» **INFORMATION SUPPLIED**

────

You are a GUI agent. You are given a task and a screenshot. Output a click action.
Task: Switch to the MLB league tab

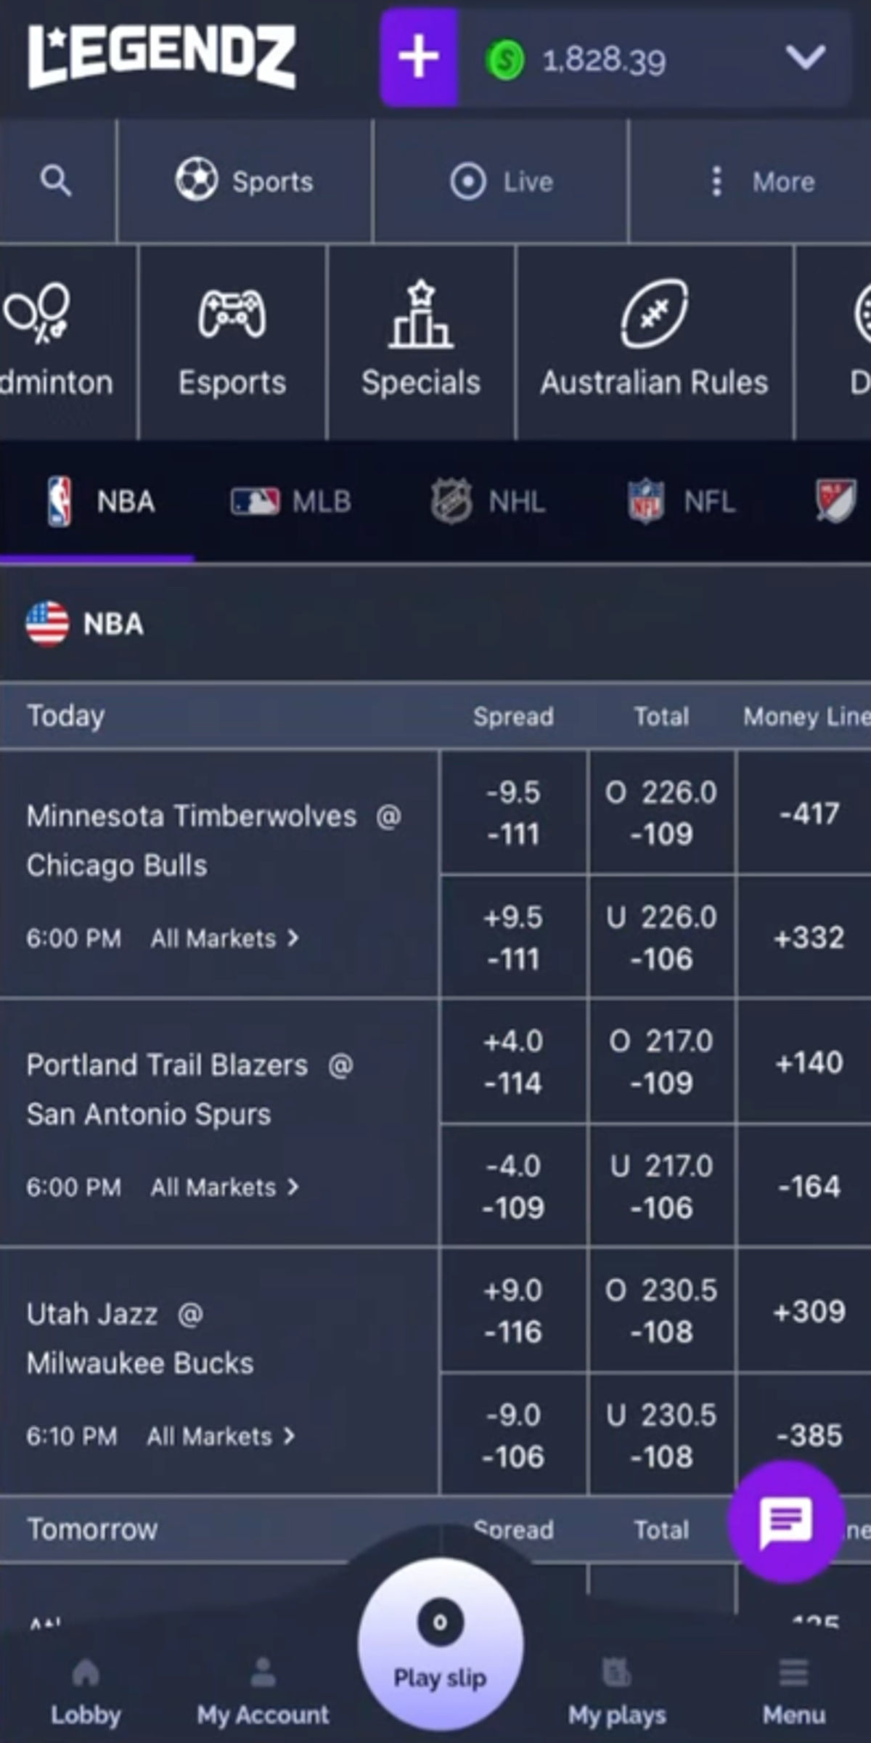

────

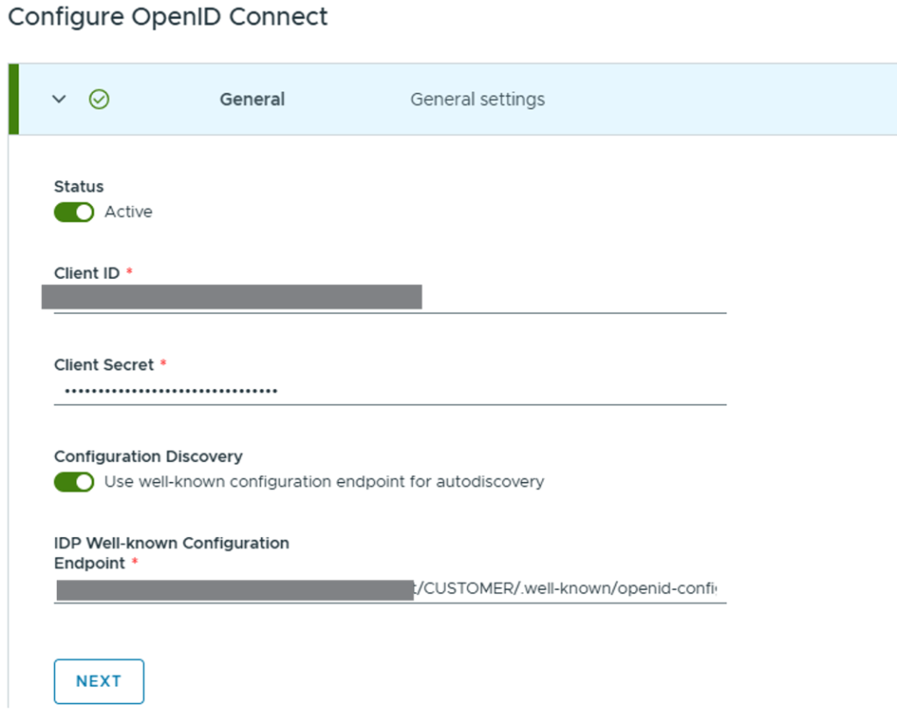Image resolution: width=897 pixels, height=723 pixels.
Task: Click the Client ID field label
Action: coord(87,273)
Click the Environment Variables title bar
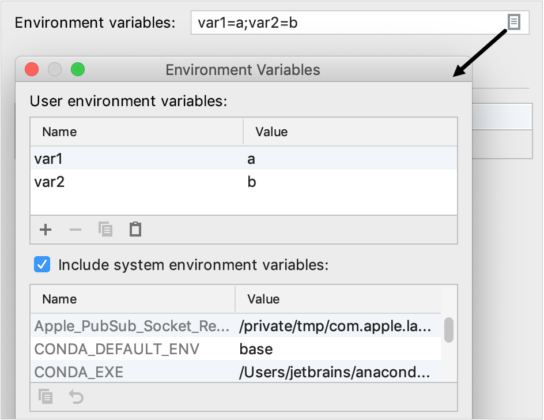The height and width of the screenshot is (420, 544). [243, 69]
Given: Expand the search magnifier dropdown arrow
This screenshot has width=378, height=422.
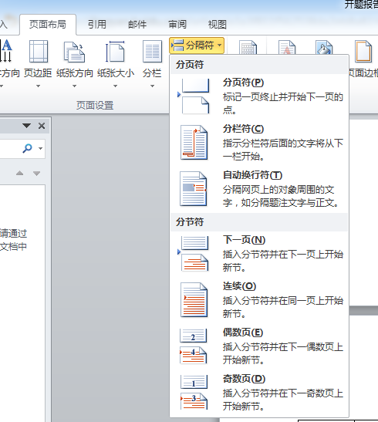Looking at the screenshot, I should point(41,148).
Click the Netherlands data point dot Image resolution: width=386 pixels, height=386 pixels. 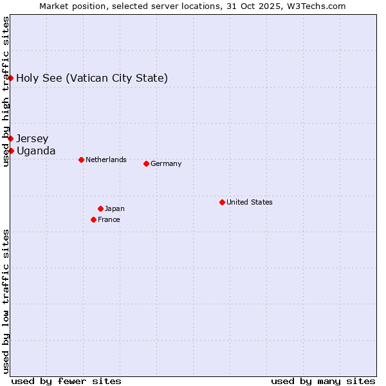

────

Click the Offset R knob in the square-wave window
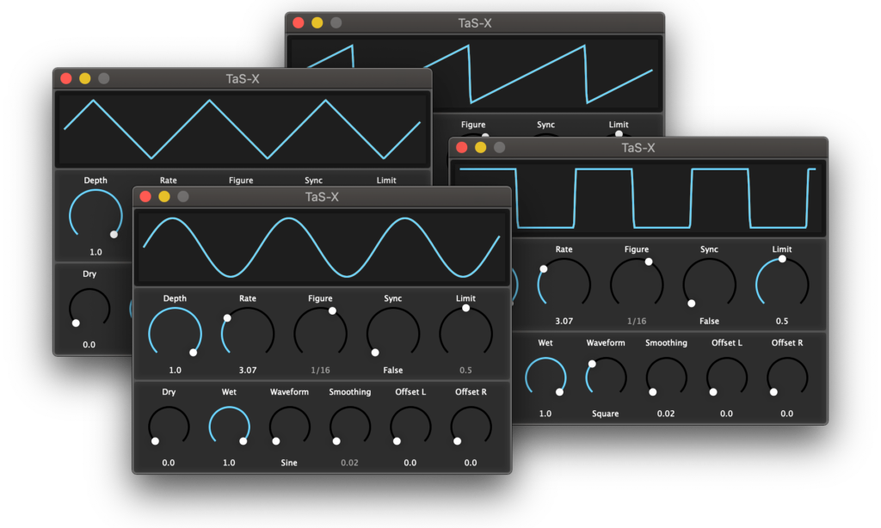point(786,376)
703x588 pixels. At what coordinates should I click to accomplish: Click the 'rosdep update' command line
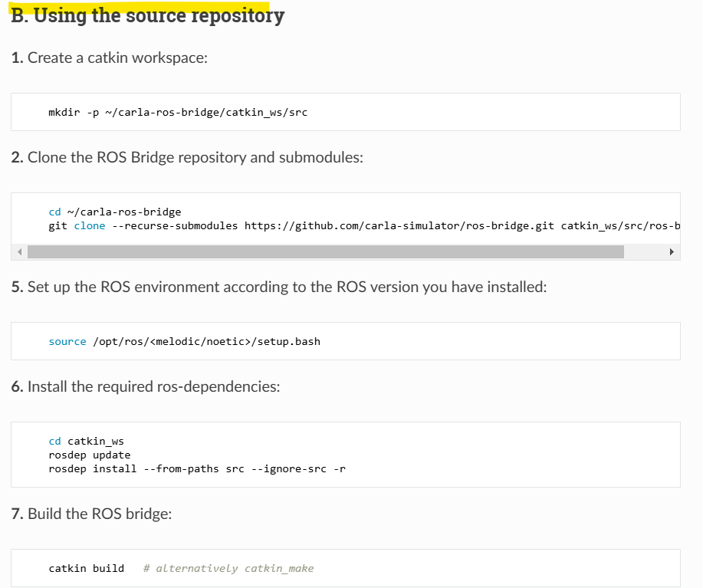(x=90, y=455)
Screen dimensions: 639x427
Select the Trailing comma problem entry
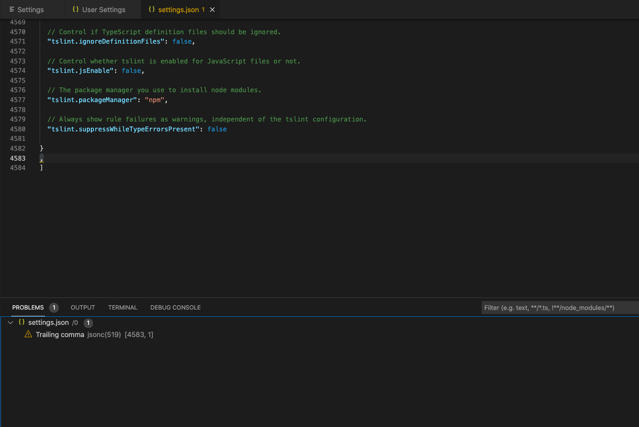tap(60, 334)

────

» **PROBLEM DESCRIPTION**
For this exercise, transcribe exactly the part of the records above that opens with the line containing "Given: Expand the" and closes with the one containing "Click the Netherlands". Pictures are not part of the copy.

» **RESPONSE**
Given: Expand the search magnifier dropdown arrow
This screenshot has width=378, height=422.
Looking at the screenshot, I should point(41,148).
Click the Netherlands data point dot Image resolution: width=386 pixels, height=386 pixels. 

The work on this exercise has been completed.